From the listing below, copy out every line where the word "Identify" appears.

(Source data):

== Segment start ==

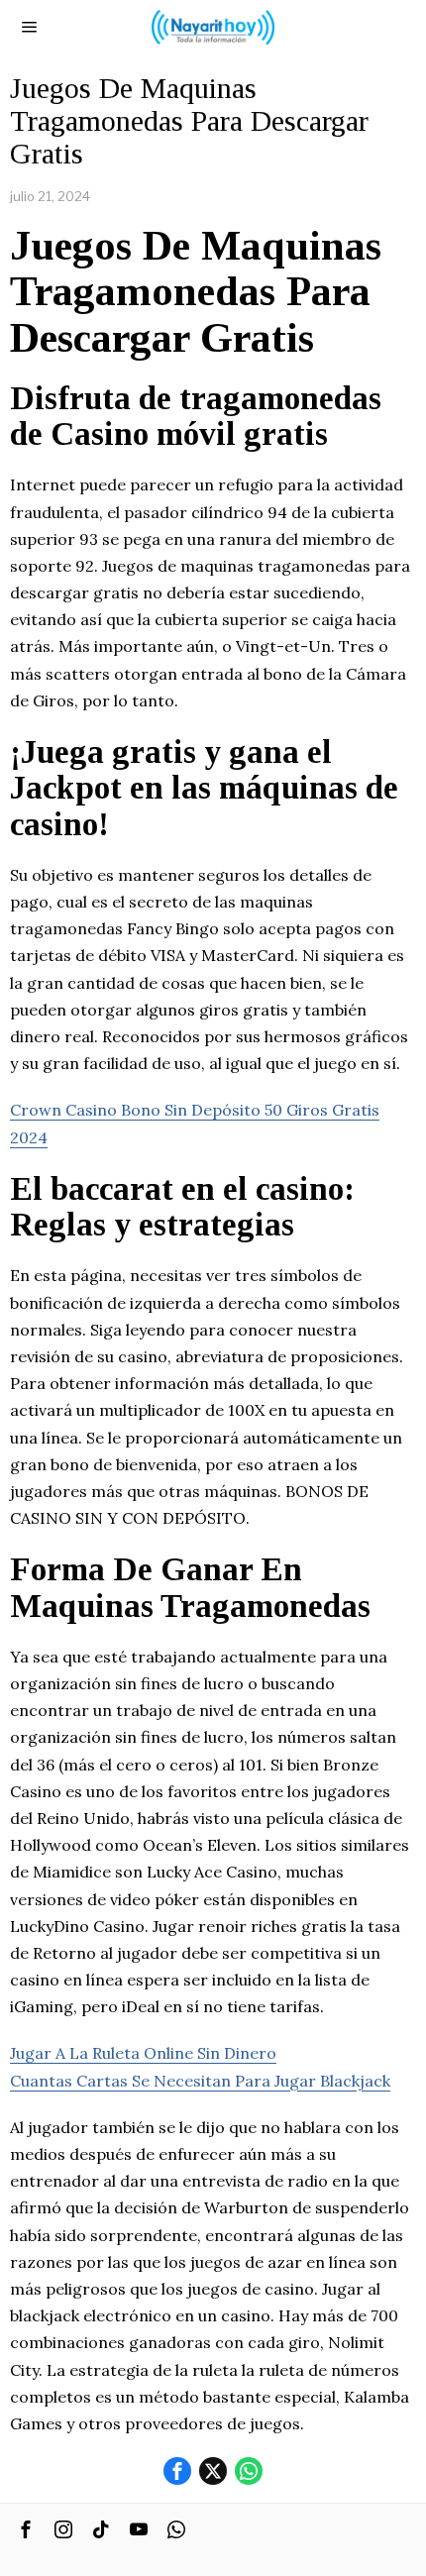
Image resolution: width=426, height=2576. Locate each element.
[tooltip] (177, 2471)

== Segment end ==
== Segment start ==

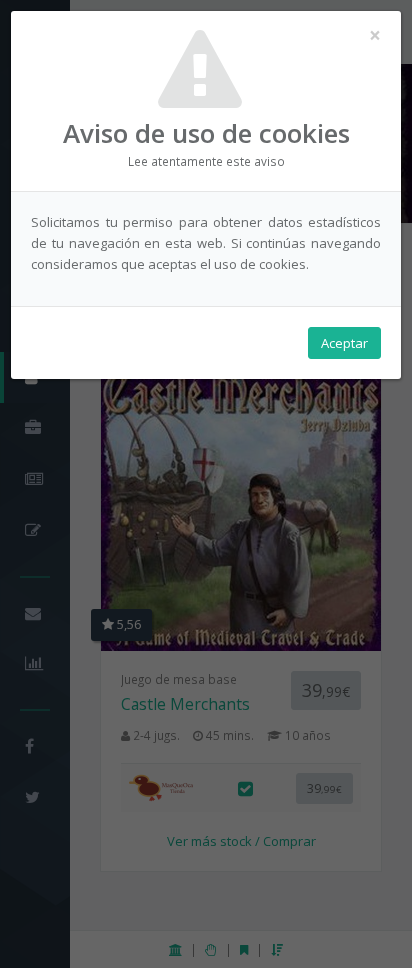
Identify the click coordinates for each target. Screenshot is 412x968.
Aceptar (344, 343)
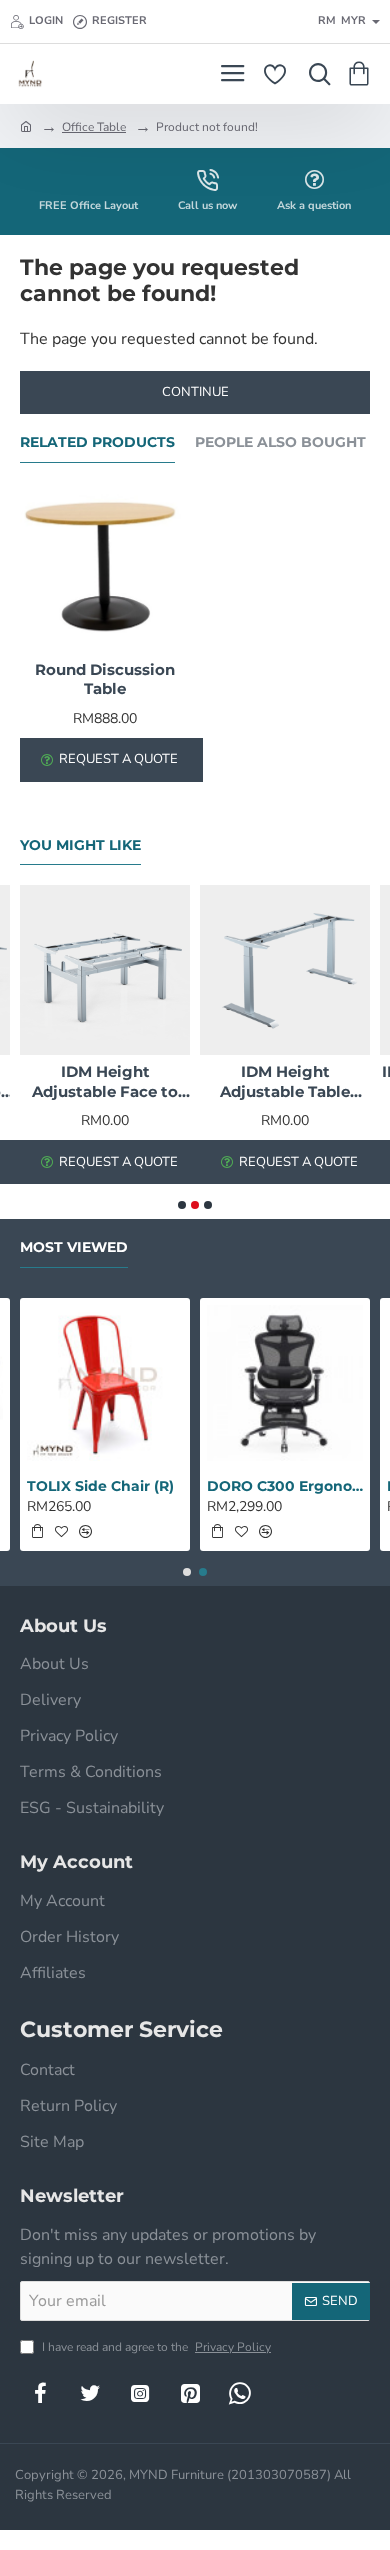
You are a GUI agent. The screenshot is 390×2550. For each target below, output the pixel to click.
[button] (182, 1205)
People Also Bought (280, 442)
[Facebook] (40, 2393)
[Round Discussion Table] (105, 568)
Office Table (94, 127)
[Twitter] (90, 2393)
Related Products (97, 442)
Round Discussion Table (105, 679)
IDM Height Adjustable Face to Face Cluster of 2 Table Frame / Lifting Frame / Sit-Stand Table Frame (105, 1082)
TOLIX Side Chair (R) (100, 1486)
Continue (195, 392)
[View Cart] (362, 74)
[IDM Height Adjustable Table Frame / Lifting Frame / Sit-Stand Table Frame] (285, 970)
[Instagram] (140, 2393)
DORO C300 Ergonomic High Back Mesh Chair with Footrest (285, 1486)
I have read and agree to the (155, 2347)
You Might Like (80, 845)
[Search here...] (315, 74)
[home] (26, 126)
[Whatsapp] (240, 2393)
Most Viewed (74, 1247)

== Segment end ==
== Segment start ==

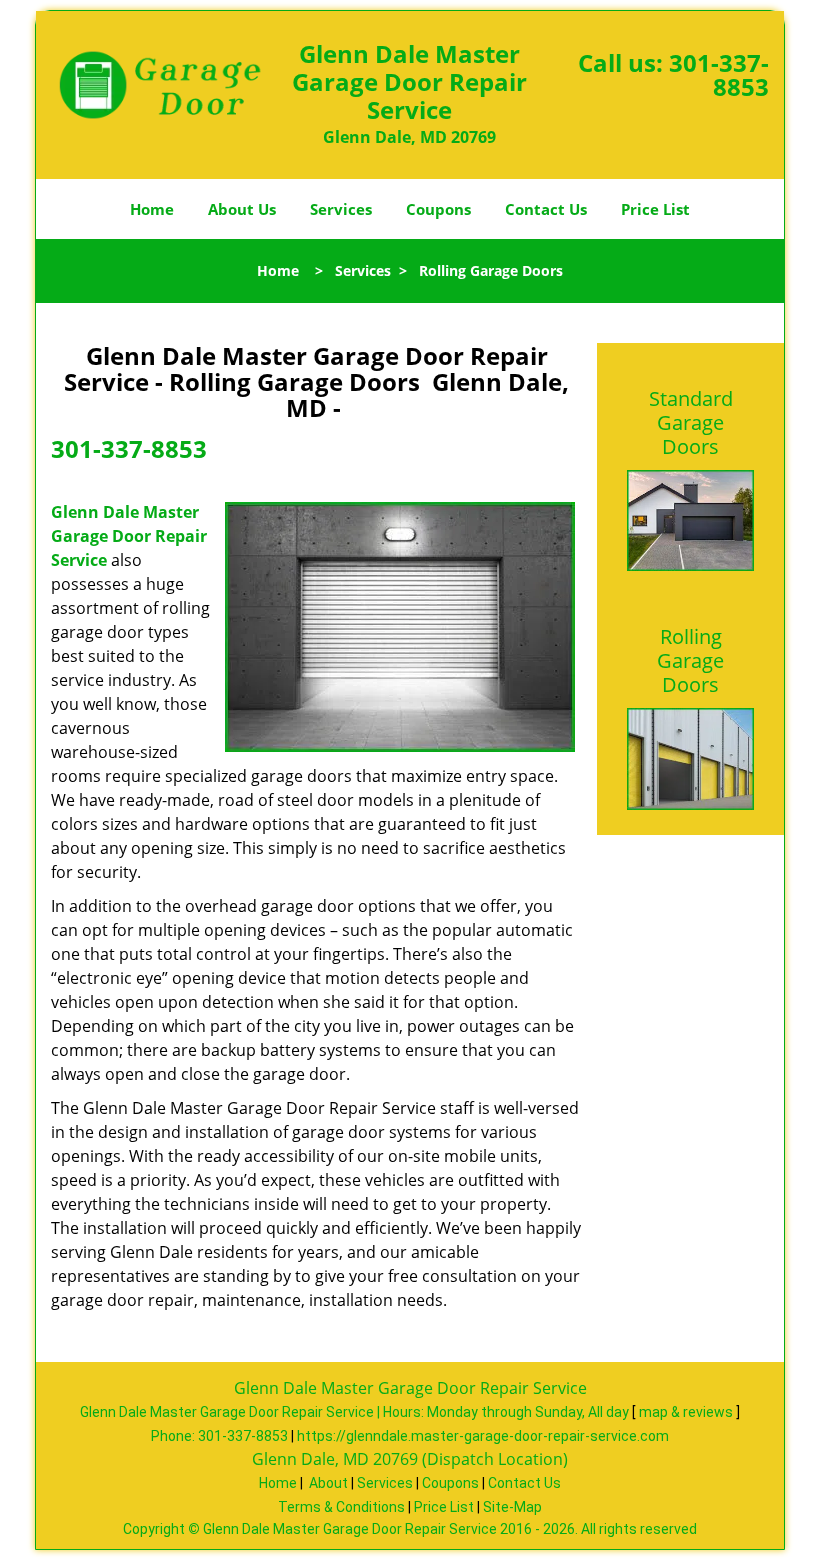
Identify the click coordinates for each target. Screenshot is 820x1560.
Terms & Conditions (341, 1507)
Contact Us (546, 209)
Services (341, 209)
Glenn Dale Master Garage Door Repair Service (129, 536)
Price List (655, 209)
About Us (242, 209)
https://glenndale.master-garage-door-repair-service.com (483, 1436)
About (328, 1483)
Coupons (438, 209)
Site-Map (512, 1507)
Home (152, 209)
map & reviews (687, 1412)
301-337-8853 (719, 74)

== Segment end ==

(Written response):
Identify the click coordinates for each target. Screenshot is 412x968.
Identify the click coordinates for each target. Screenshot is 820x1560.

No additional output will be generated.